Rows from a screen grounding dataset
>>>
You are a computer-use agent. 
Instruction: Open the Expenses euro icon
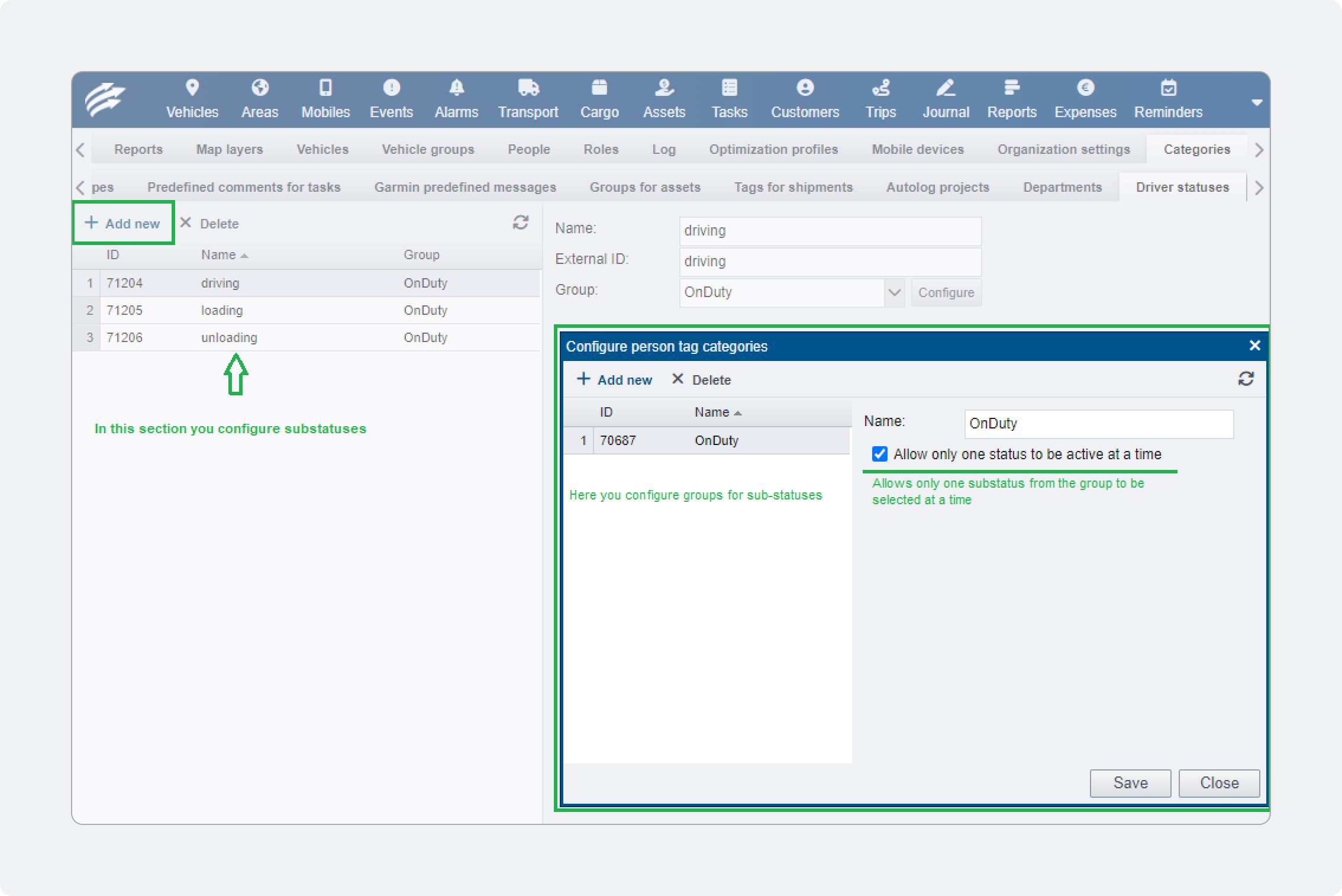(x=1085, y=88)
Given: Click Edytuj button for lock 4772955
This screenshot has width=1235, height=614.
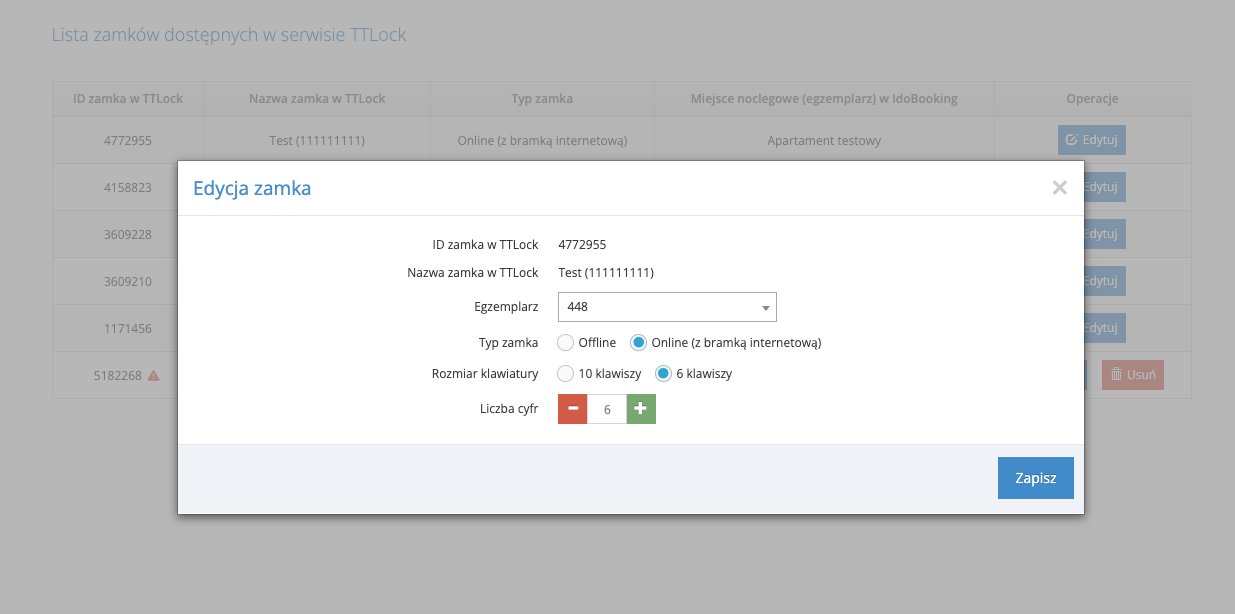Looking at the screenshot, I should (x=1091, y=140).
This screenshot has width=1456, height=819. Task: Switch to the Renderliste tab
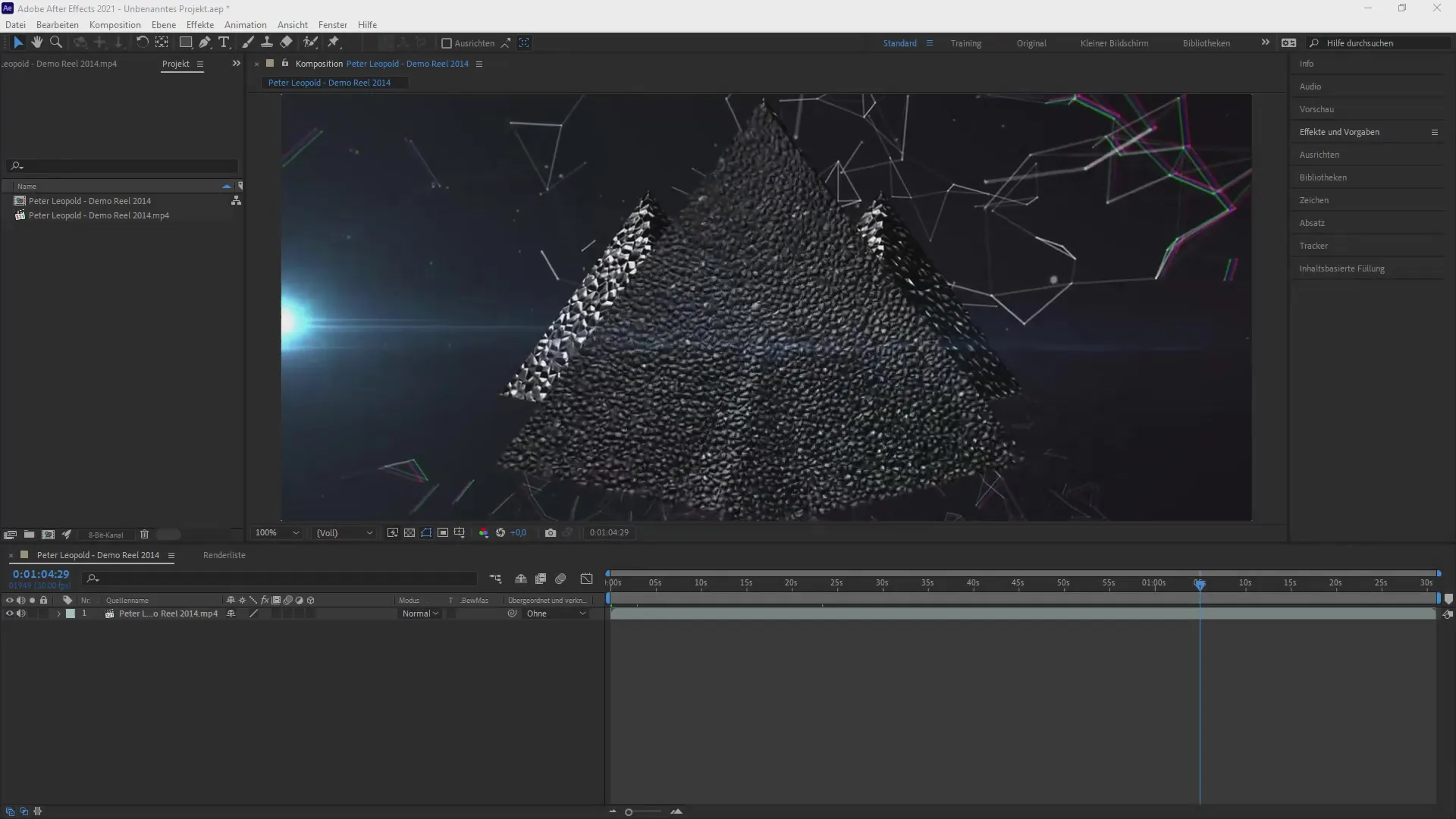point(224,555)
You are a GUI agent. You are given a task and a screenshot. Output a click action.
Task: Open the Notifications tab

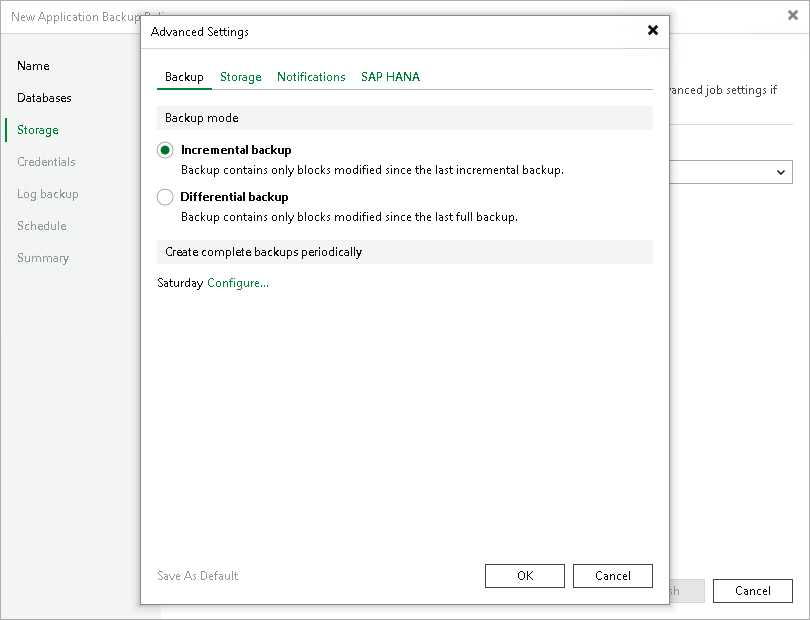[x=311, y=76]
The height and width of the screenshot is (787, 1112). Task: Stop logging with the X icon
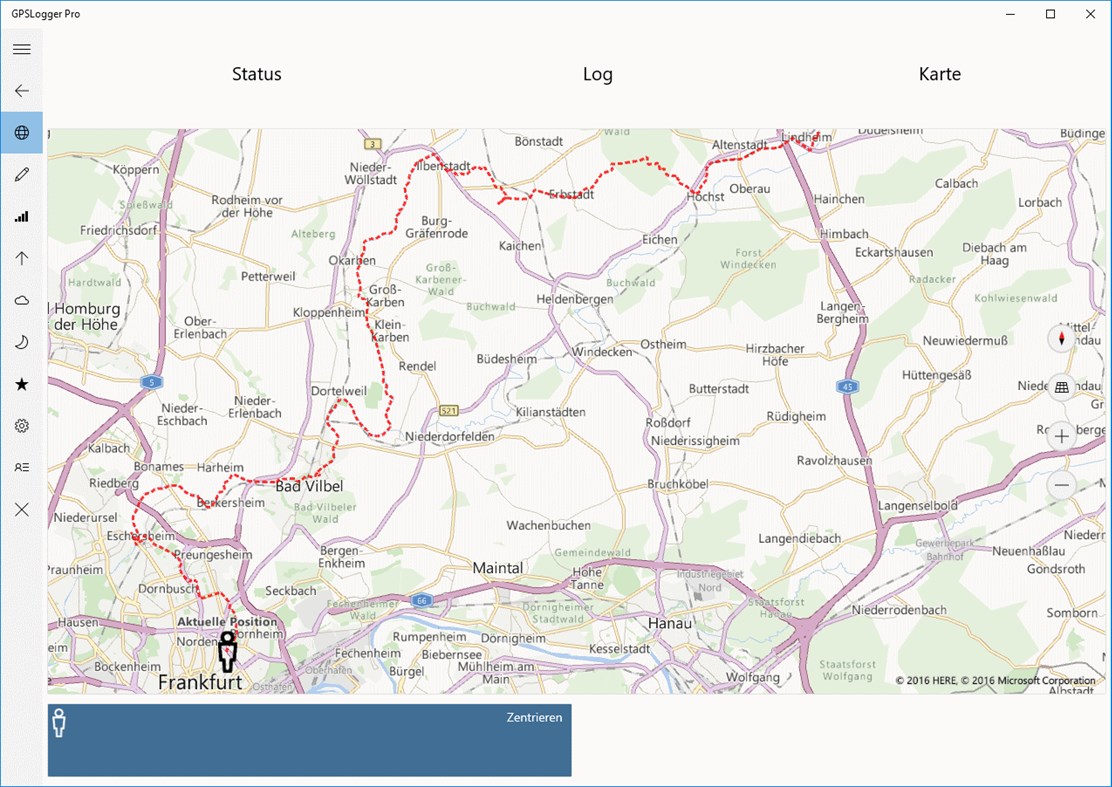22,510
<<<
WORK TO BE COMPLETED:
Revise everything from the start of the lines down to the line containing "Looking at the", replacing "Expenses" with "Invoices" and leaving all else unchanged. Leave the pictures out of the answer.

TASK RESULT:
You are a computer-use agent. 
Instruction: Open the Invoices euro icon
(x=1085, y=88)
Given: Click Edytuj button for lock 4772955
This screenshot has width=1235, height=614.
Looking at the screenshot, I should (x=1091, y=140).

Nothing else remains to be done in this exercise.